● Problem statement: Set out the records below again exactly; skip the images.

● Provided entries:
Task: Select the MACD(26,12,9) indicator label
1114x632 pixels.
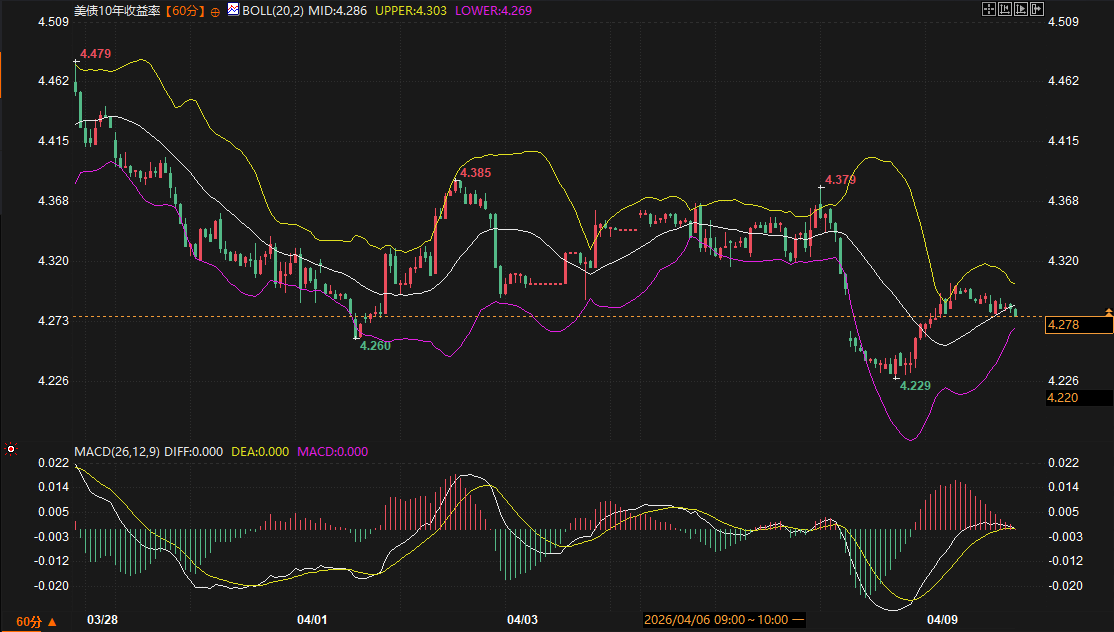Action: pyautogui.click(x=117, y=451)
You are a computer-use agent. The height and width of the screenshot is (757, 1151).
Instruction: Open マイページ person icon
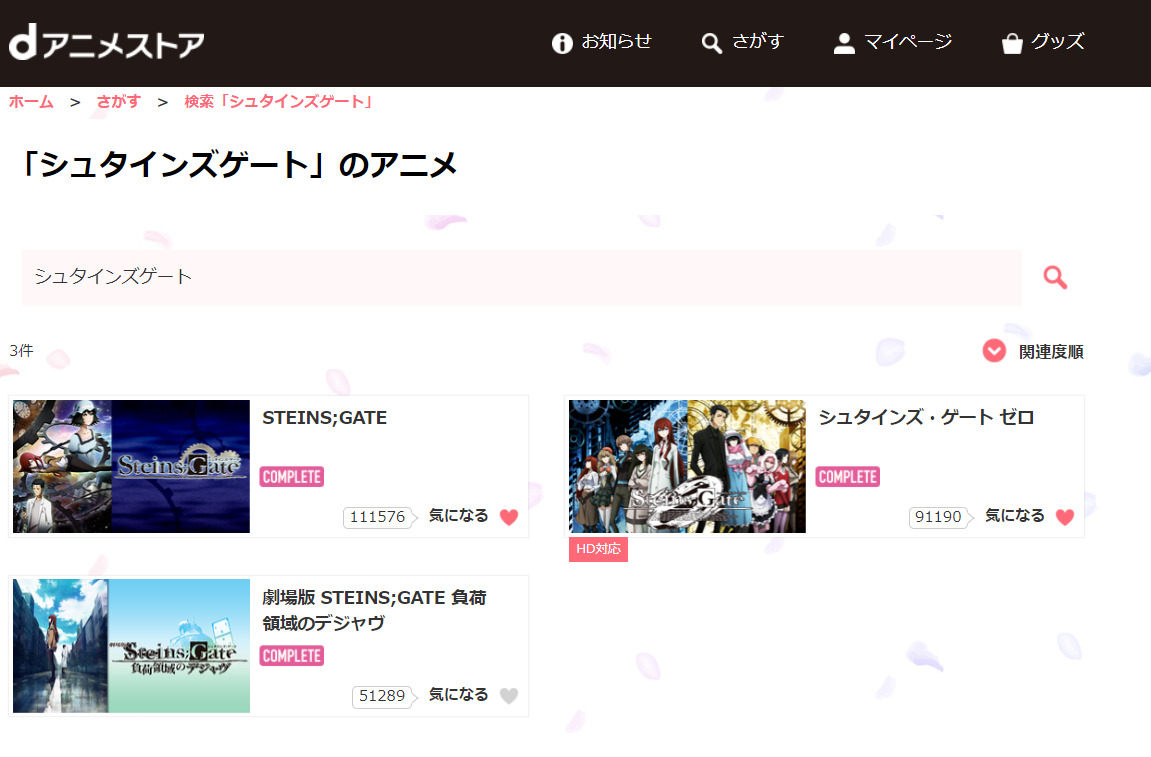(x=844, y=43)
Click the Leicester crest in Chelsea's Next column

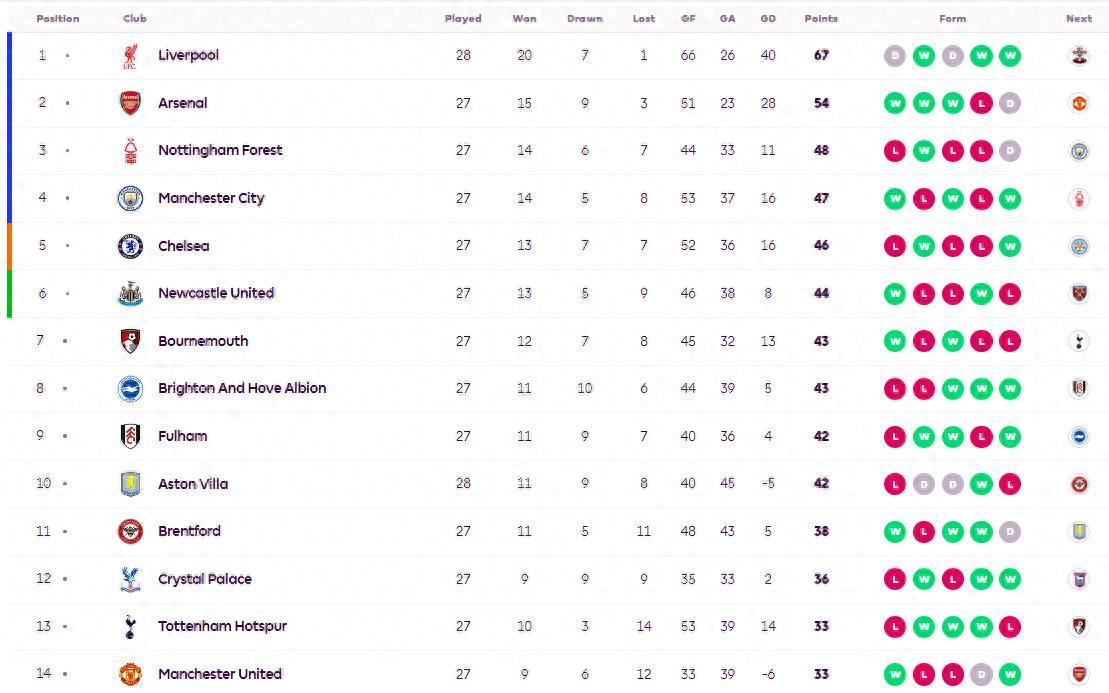pyautogui.click(x=1079, y=246)
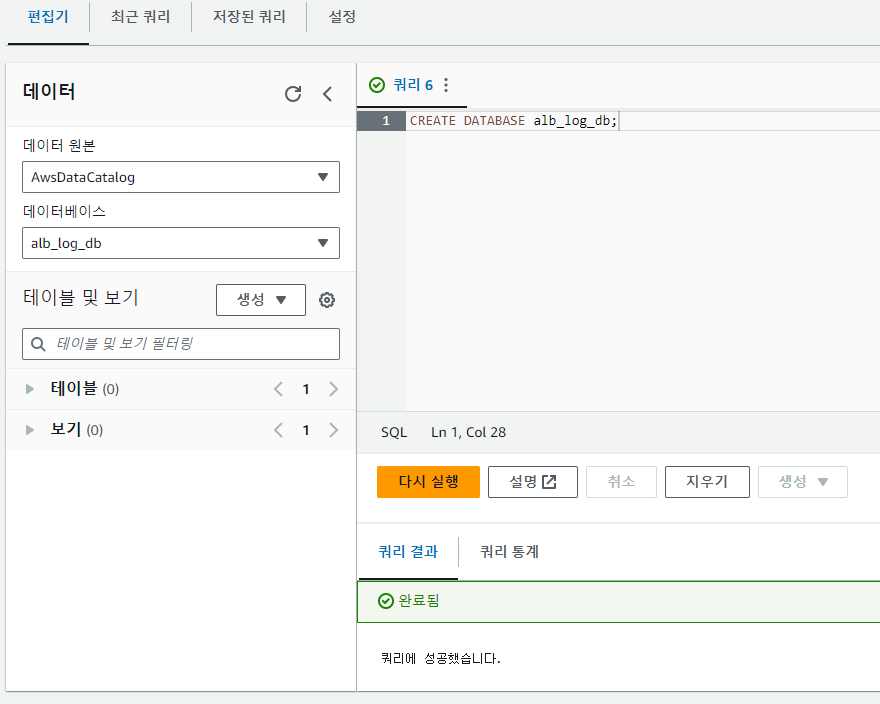Expand the 테이블 (0) section
This screenshot has height=704, width=880.
tap(30, 389)
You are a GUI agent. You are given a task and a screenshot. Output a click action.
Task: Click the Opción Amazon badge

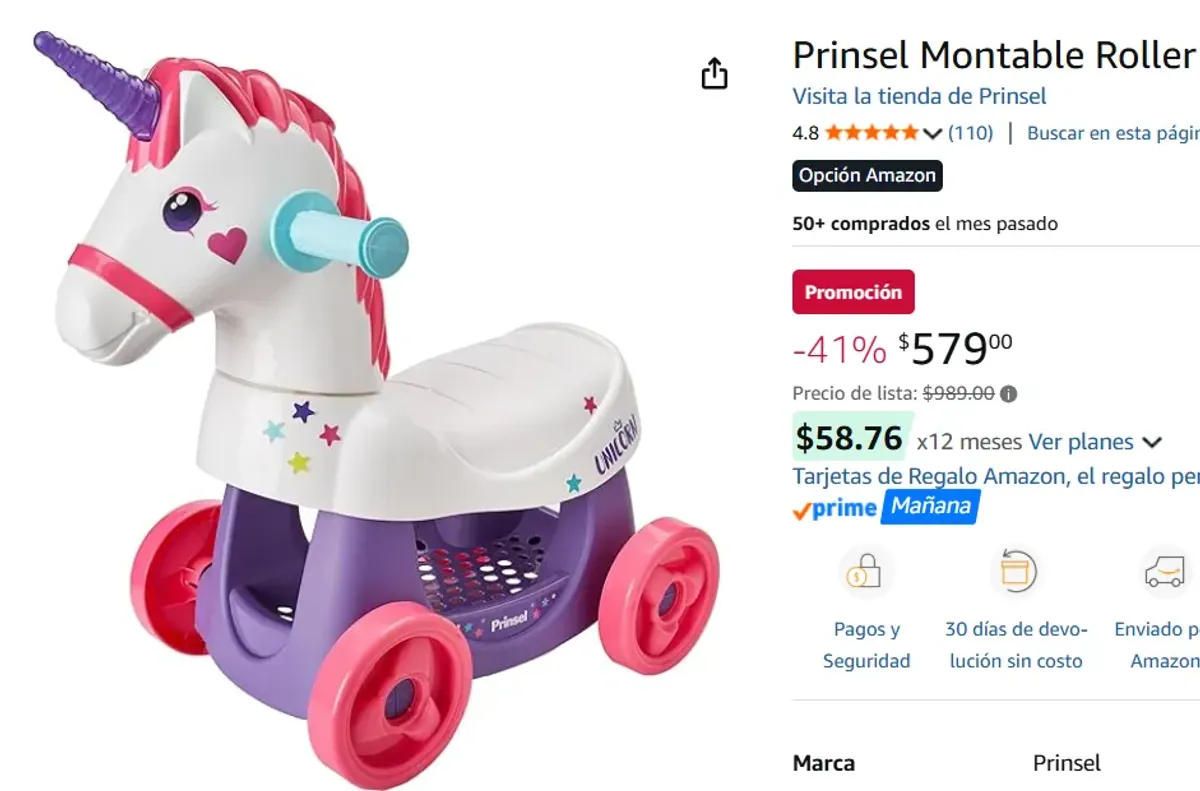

● Reply to the task:
Task: Select the MACD(26,12,9) indicator label
1114x632 pixels.
Action: pyautogui.click(x=117, y=451)
You are a computer-use agent. The height and width of the screenshot is (757, 1151).
Instruction: Open マイページ person icon
(x=844, y=43)
Click the Leicester crest in Chelsea's Next column

pyautogui.click(x=1079, y=246)
Expand the 테이블 (0) section
This screenshot has height=704, width=880.
tap(30, 389)
You are a GUI agent. You are given a task and a screenshot. Output a click action.
Task: Click the Opción Amazon badge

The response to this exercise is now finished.